Although this works admirably in making the physics of complex systems very understandable, one might argue that the more valuable part of the book is the more reflective and analytical set of essays on the value of doing science. These essays were written prior to 2021, and it is clear that Parisi has long occupied an important and influential position as a public intellectual and as a voice for Italian science. Parisi was elected to the American Philosophical Society in 2013, and that seems entirely fitting for a person who has done much to reveal the commonality between diverse areas in physics (or nature), namely the idea of universality. He also speaks unselfconsciously about the powerful role of incubation and intuition in scientific discovery, about the role of the subconscious and “nonverbal” thinking. Some of these ideas are presented in an exploratory and tentative manner, but this only makes the ideas more approachable and adds to the charm.
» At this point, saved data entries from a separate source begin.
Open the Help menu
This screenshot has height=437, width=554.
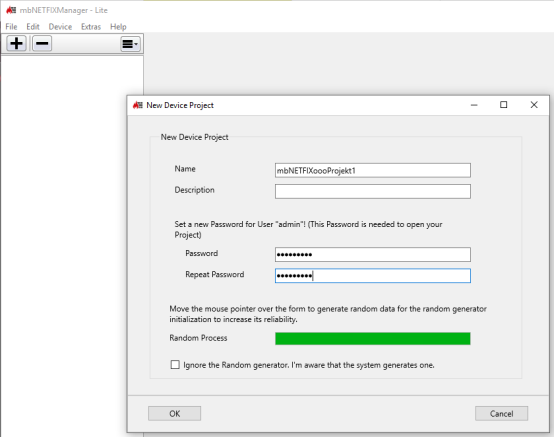(118, 27)
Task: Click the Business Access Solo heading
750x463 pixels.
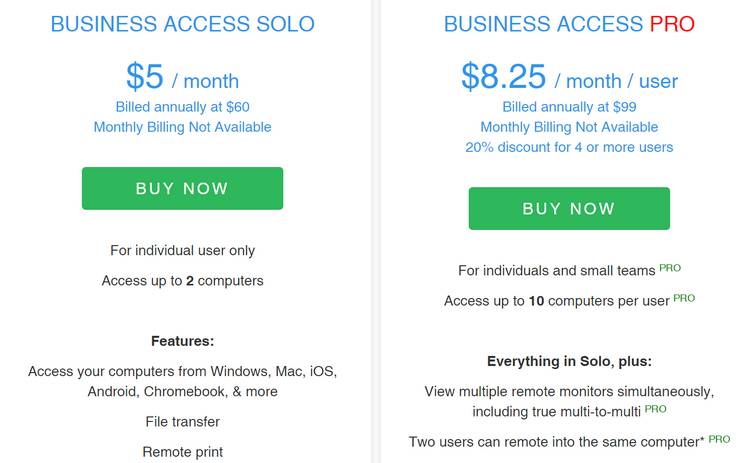Action: [x=182, y=24]
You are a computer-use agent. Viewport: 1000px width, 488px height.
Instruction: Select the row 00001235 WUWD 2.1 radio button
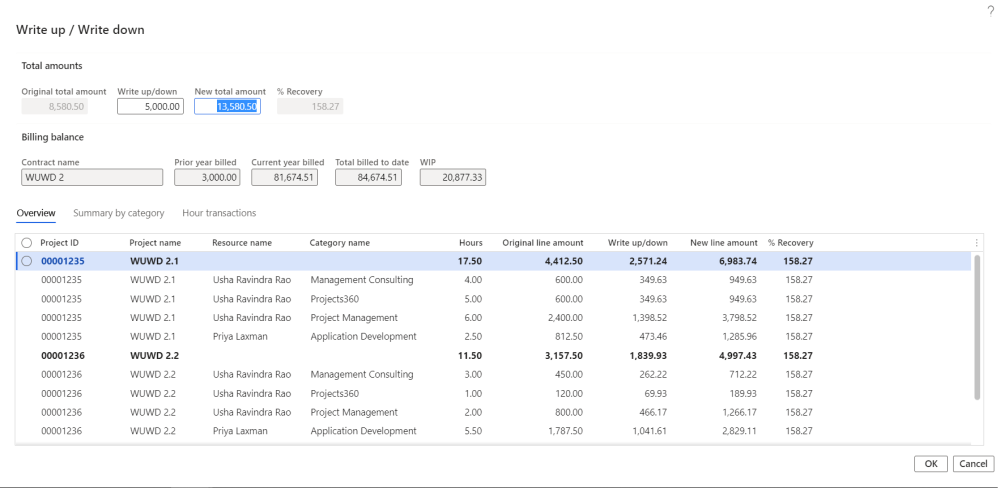[27, 261]
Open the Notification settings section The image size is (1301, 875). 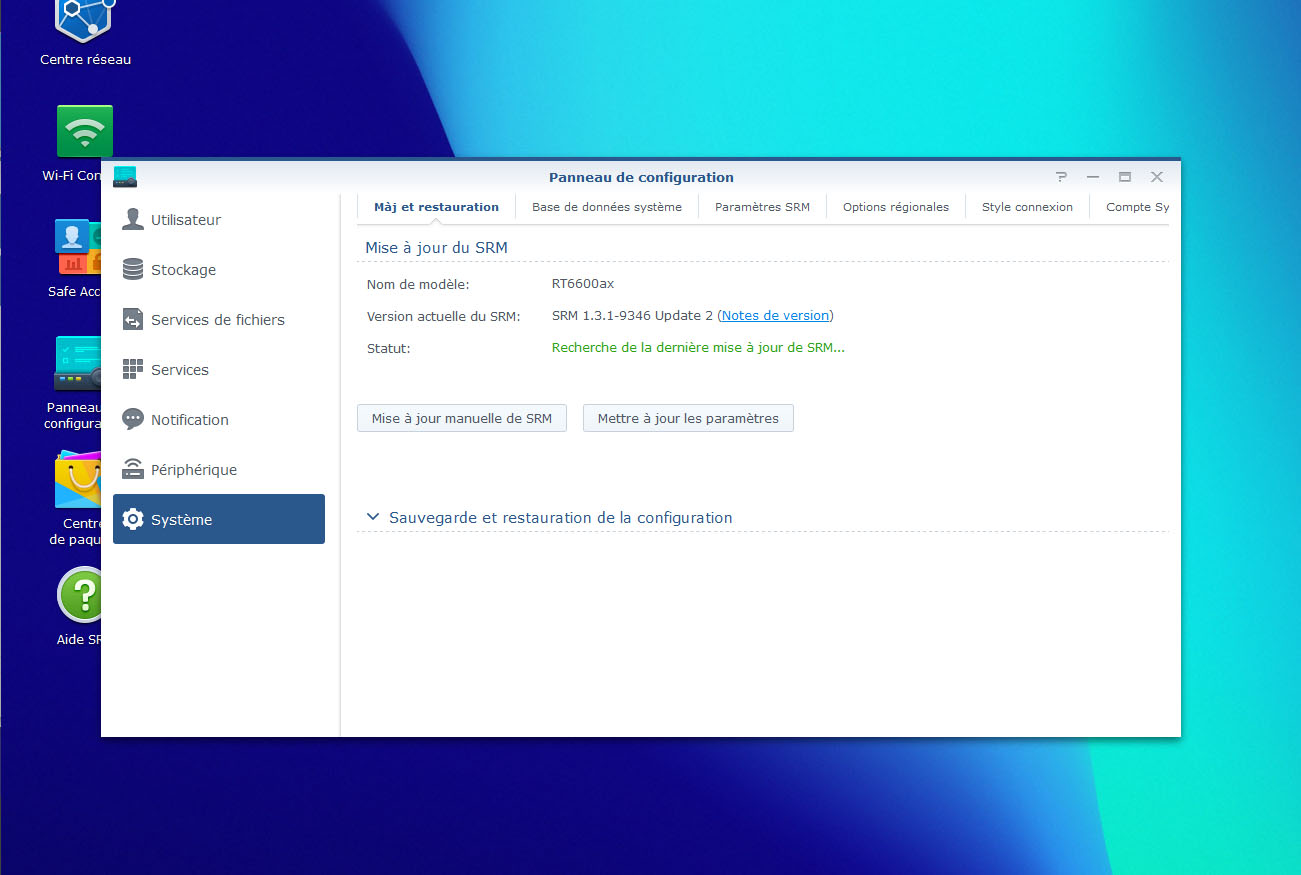point(189,420)
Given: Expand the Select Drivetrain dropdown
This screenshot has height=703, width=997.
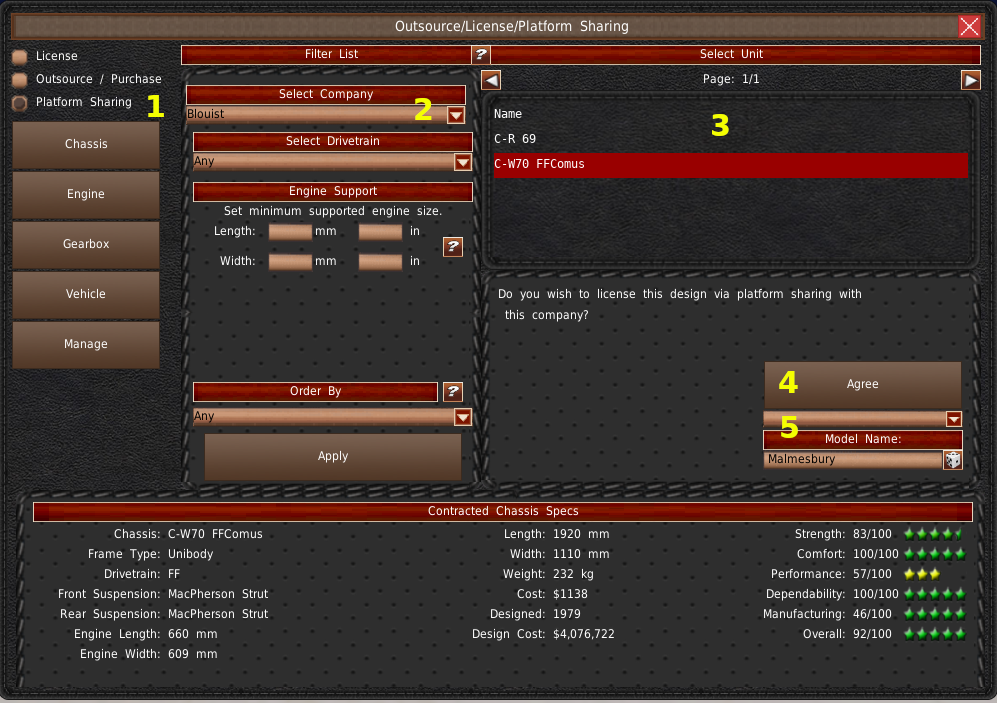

Science advocacy is another running theme through the essays. Starting off, Parisi makes his position clear, that it is “essential that the public have a fundamental understanding of the practice of science” since “Our generation is on a road fraught with dangers. It is as if we were driving at night: the sciences are our headlights, but it is the responsibility of the driver to not leave the road and to take into account that the headlights have a limited range. Understanding the limitations of the sciences is as important as (or maybe even more than) believing in the value of science: Parisi is an articulate and honest spokesman for best practices in this domain. “Science needs to be defended not just for its practical aspects but for its cultural value” he says in the final pages, emphasising a point that is all too often ignored: it is not just for its value in making life better or in facilitating technological advances, but because it is integral to our modernity.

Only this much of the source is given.